3. Have a margin of safety. The investment process is about discovering good companies and assessing their value. The difference between a stock's market price and its estimated value is the stock's margin of safety. When determining a reasonable purchase price for a stock, it's important to include a margin of safety, which can mitigate your investment losses. Valuation is the most important part of the investment process.

4. Hold for the long term. Frequent trading, over time, means the taxes and commissions paid will compound. Buying a stock is a significant purchase and should be treated as an important investment act. Investing should be a long-term endeavor.
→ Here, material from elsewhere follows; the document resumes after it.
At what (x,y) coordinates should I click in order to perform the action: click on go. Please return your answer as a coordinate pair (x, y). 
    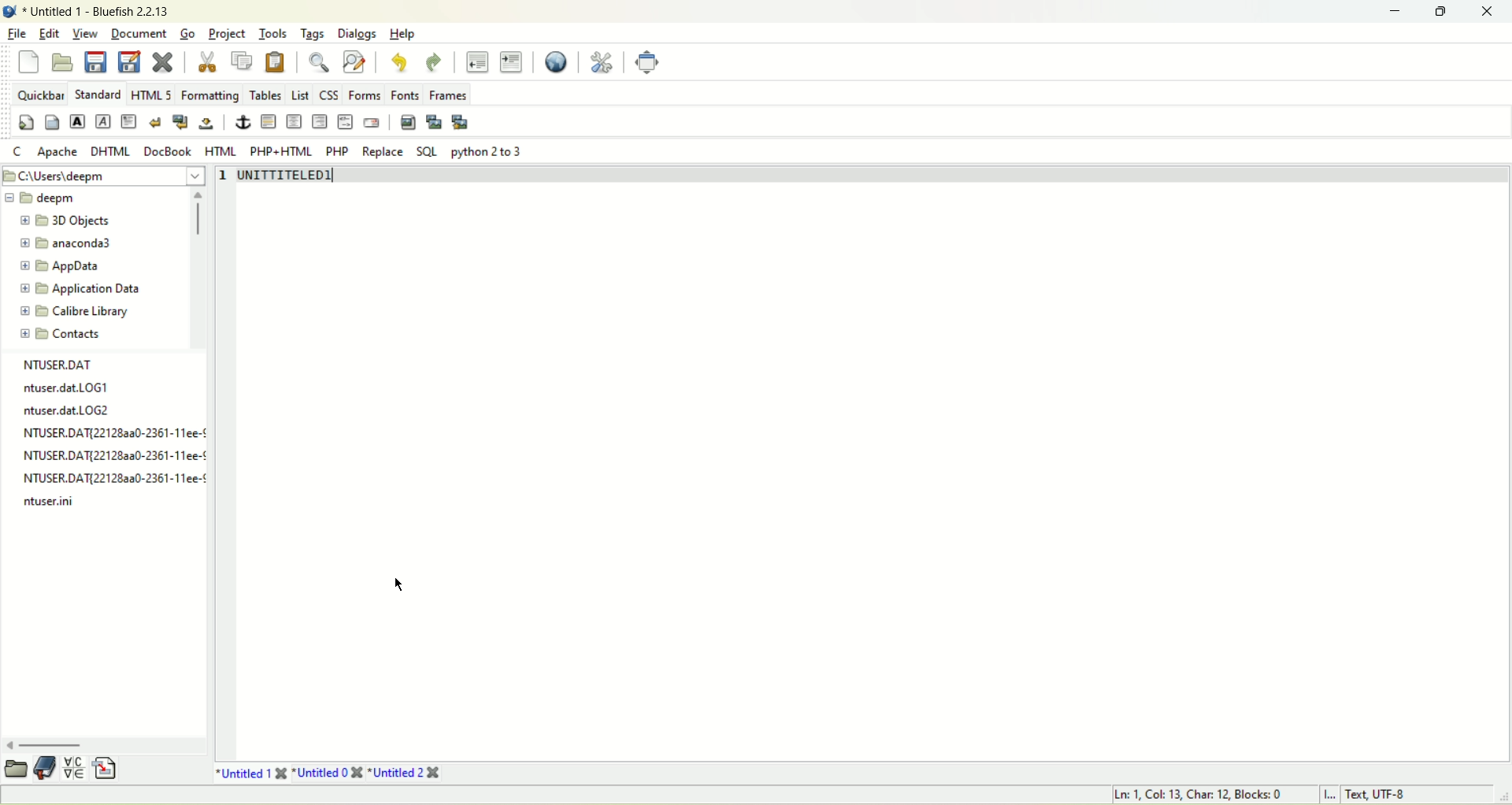
    Looking at the image, I should click on (188, 33).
5. Know when to sell. Knowing when to sell a stock is more important than knowing when to buy. Continuously monitor the company whose stock you hold; your focus should be on the company more than the stock itself, such as news about the company and information about its industry. What affects a stock's price is the company's future, and that is what you should base your decision to sell on. The following five questions will put you in a good investment mindset: When the reason you bought the stock no longer exists, the stock is no longer worth holding; When various signs indicate it's time to reassess the company's future prospects, and its performance has substantially deteriorated compared to its past consistency, it's time to sell; When the stock price reaches an unusually high level, far exceeding its intrinsic value, even the best companies should be sold; When you constantly seek higher-return opportunities to allocate your funds, moving capital from an investment with average expected returns to one with significantly high expected returns is also a reason to sell; Don't let greed affect the management of your investment portfolio. When a stock occupies too large a proportion of your portfolio, you should reduce its allocation.